*TASK REQUIREMENTS:* List every line of the records that contains the word "should", treating uppercase and lowercase as different.

*RECORD EXTRACTS:*
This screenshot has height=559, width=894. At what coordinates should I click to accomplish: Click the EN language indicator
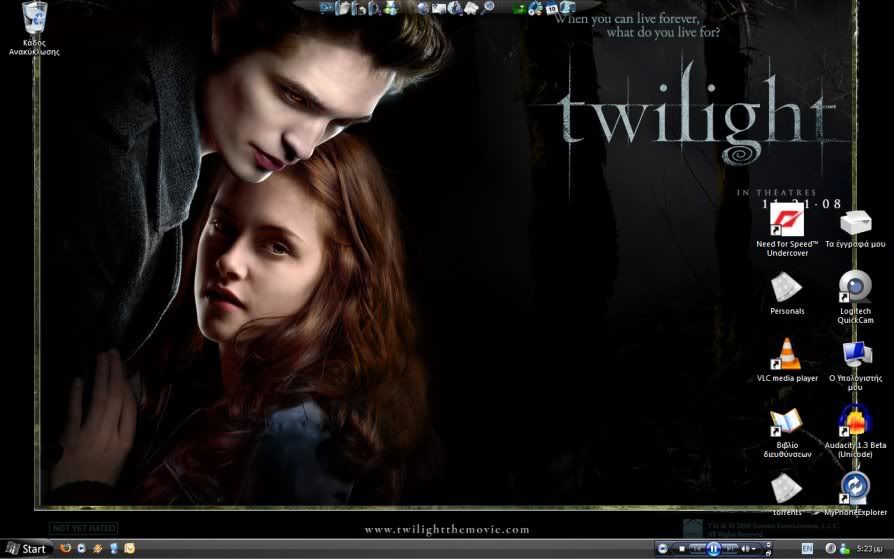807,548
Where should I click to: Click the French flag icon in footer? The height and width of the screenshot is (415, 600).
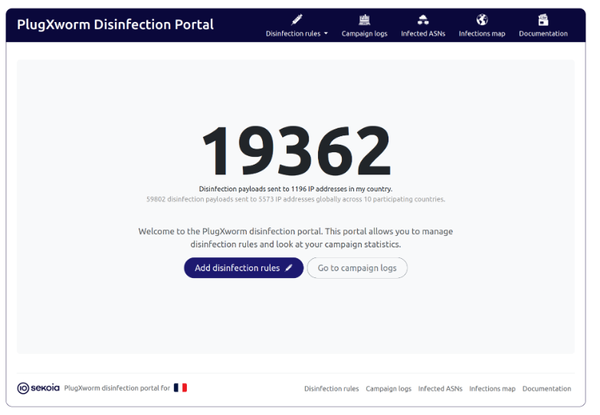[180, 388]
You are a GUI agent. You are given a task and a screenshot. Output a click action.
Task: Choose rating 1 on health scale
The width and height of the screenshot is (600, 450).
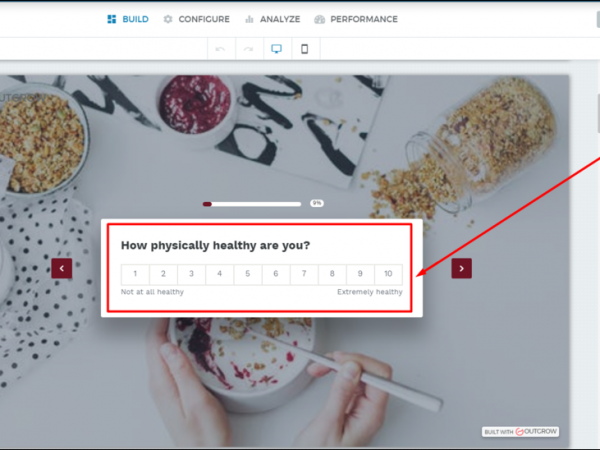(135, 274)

* * *

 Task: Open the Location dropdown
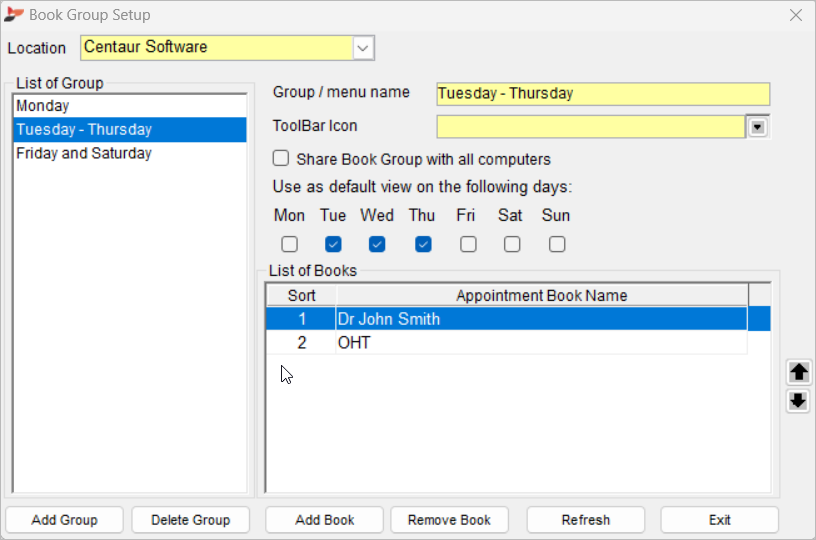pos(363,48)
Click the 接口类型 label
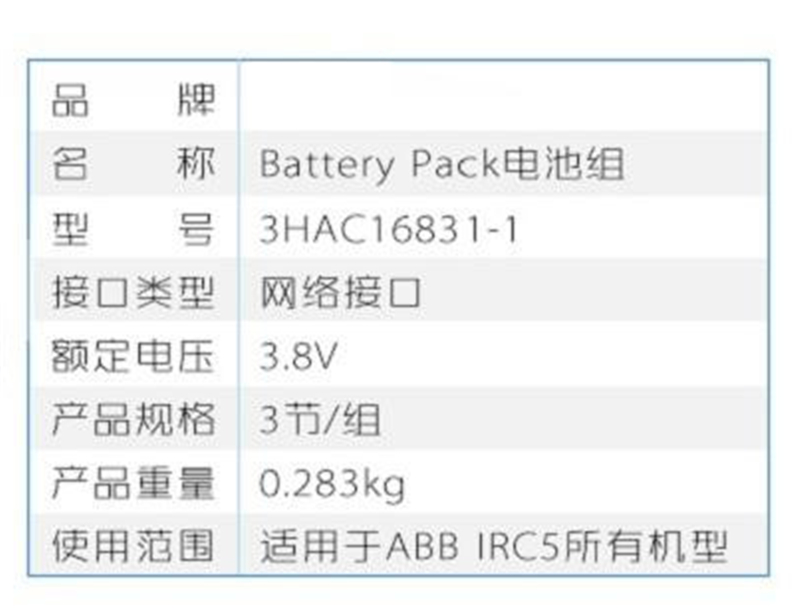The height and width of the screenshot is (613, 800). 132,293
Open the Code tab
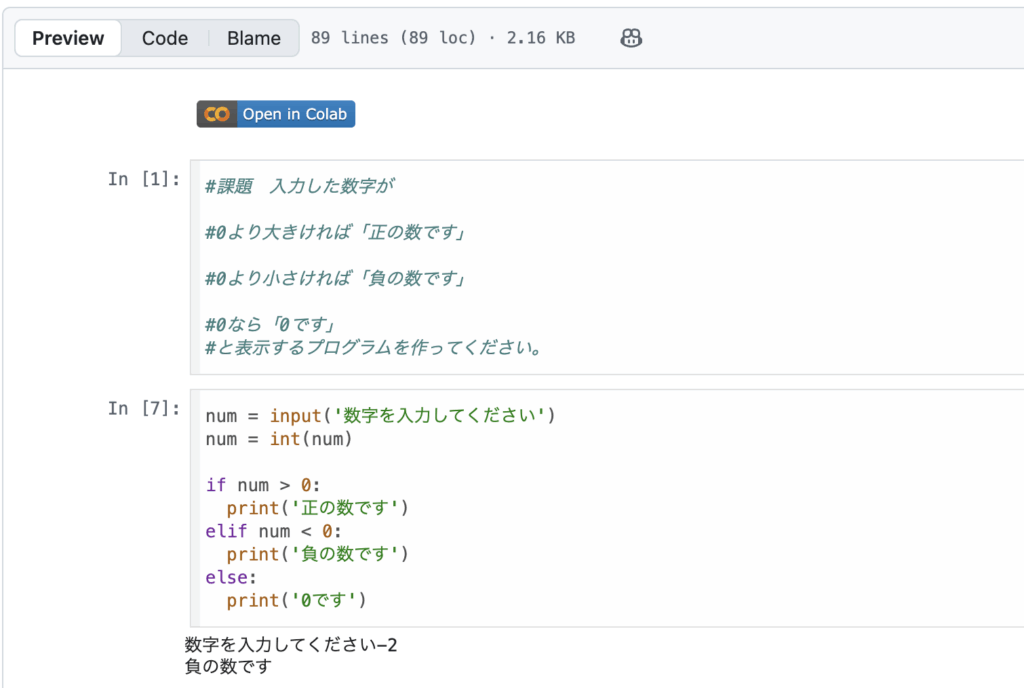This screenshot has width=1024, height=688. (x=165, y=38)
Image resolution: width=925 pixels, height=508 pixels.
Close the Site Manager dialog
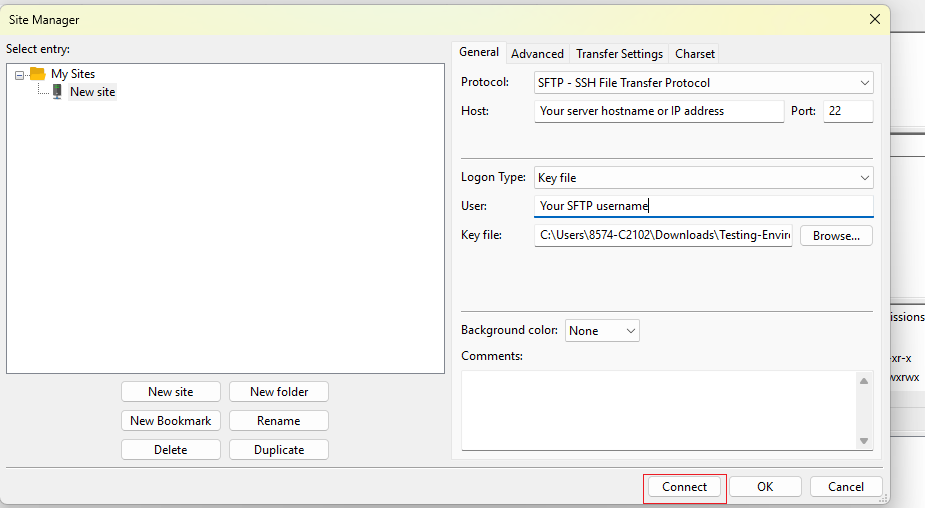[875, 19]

*RESULT OF THIS TASK:*
This screenshot has height=559, width=894. At what coordinates should I click to accomplish: Click the EN language indicator
Where should I click to: Click the French flag icon in footer? The height and width of the screenshot is (415, 600).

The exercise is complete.